And we are back, talking to Alexander Neumann from Restic. Before we went to break we were talking about some of the feature requests and things that you’ve had… What’s next for Restic? What are some things that you do want to implement? Where do you see this going?
Yeah, so I did the 0.6.0 release today, the release candidate, so the development for that is done. The next projects are getting more backends into Restic. There’s a Swift backend; this is some kind of object storage thing that you can also rent from OVH, for example. There’s the Backblaze backend that I would like to start working on, and there’s a new version of the repository format that I would like to do, because this repository format that we’re using right now is basically the same that I wrote two-and-a-half years ago, and there are some things that I would like to change.
For example, I would like to support compression, because at the moment, when the file is read and spit into blobs, and these blobs are encrypted and saved the way they are into the repository… So having compression may be very efficient, because sometimes blobs can be compressed very efficiently. This is not supported yet, but this is one of the most requested features ever, I think.

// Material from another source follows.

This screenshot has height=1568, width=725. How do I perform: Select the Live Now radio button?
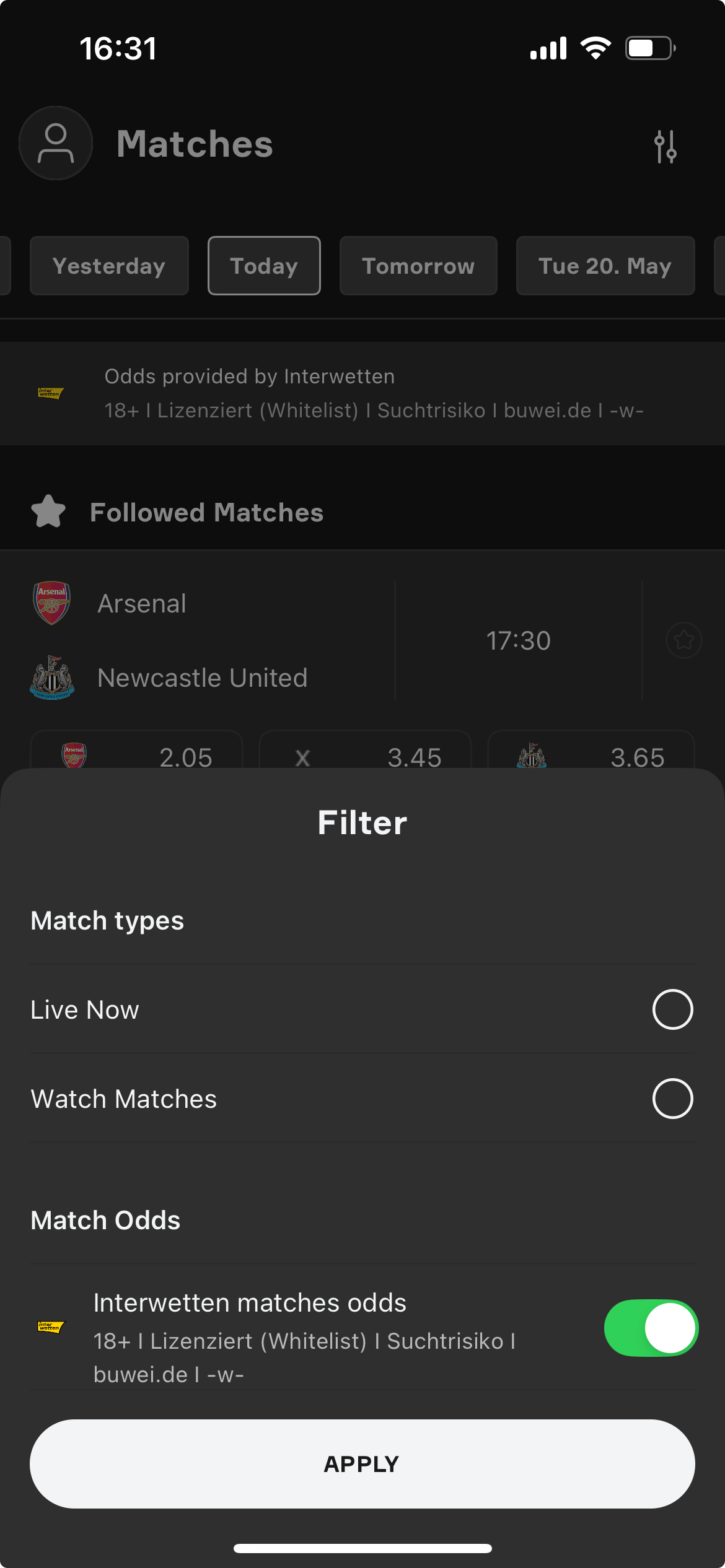(672, 1009)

Other parts of the project - we have a huge list of things that need to be reworked. It’s the same, I think, with every non-trivial program. One of the things is that some operations for Restic are not so fast as they could be, and mainly this is a problem that we don’t cache any data locally. Restic does not have any local states; all the state is in the repository.

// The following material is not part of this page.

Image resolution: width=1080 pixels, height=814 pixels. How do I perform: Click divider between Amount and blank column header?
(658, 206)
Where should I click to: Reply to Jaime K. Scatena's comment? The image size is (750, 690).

Some operations, like the prune operation - which goes through the list of all the blobs and looks for blobs that are not in use anymore but are not referenced anymore, and this is very time-consuming because it [unintelligible 00:40:08.10] tree structures in JSON and requests all the trees from the repository… So this is something that needs to be done every once in a while and it’s really slow, so this is something that I would like to tackle and improve a lot.

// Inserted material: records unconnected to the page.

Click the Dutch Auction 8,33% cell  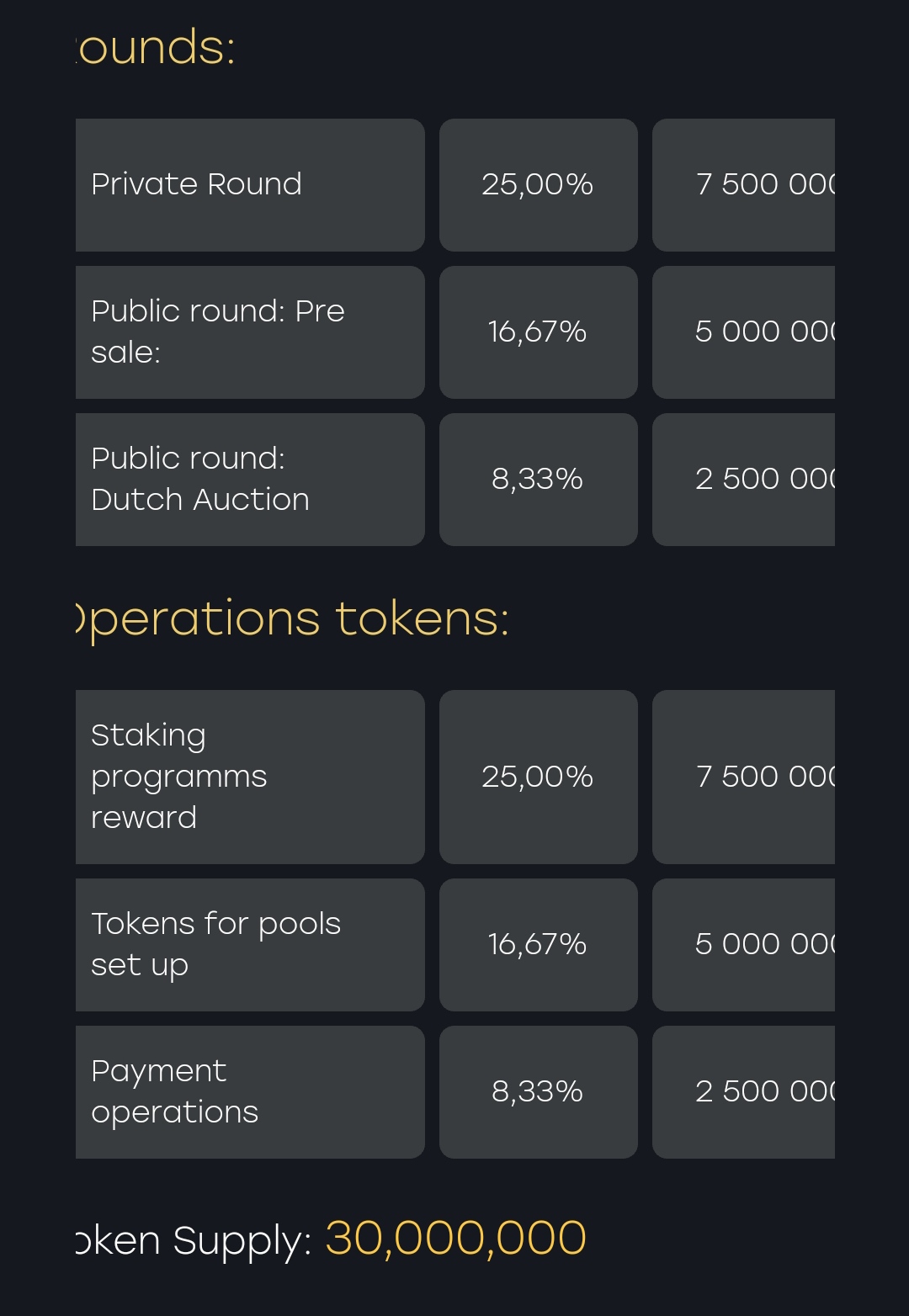coord(539,480)
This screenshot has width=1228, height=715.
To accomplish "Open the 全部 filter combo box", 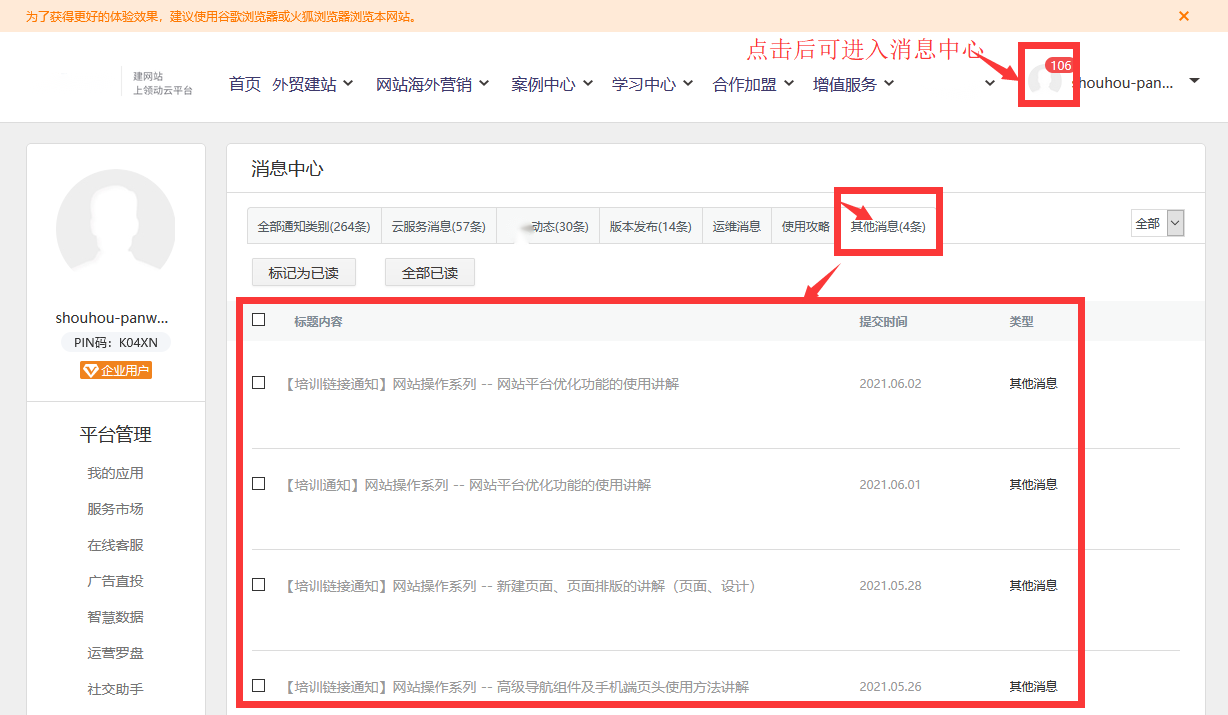I will pos(1158,224).
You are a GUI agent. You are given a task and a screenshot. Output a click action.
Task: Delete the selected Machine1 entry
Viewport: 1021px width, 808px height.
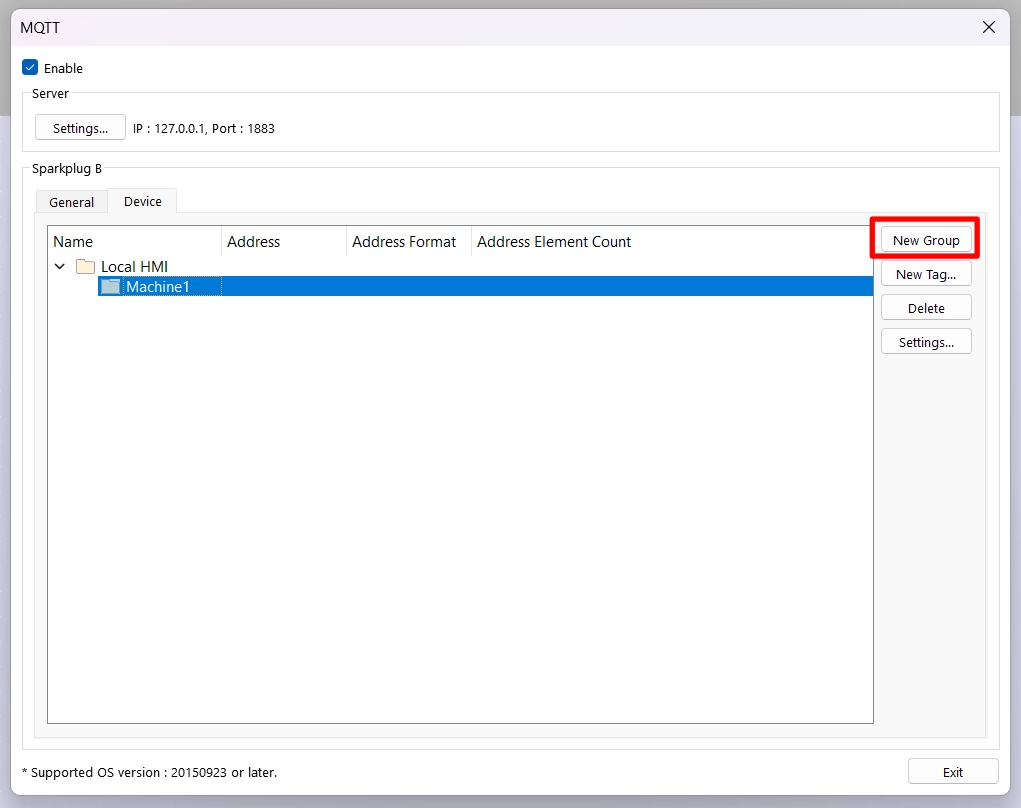925,307
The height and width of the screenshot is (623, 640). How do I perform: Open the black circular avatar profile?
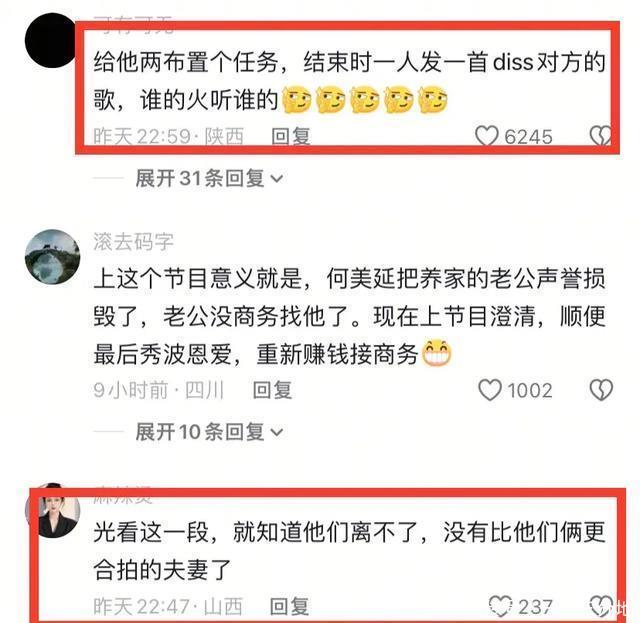pyautogui.click(x=52, y=40)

I have many ideas which can also be made better, but this is the case with all the open source programs out there, I think.
So here’s an interesting question, because there’s some uniqueness to the way this application works… So how are upgrades performed? Is it that you’ve kind of pre-built into the storage layer some information for the tool to be able to kind of work backwards-compatible with old ways that the data was stored, or was there some sort of upgrade where you upgrade the backup so that it’s compatible?
Yeah, there will be a migrate command, which is able to convert a repository to a newer version - maybe also to an older version, I haven’t decided that yet.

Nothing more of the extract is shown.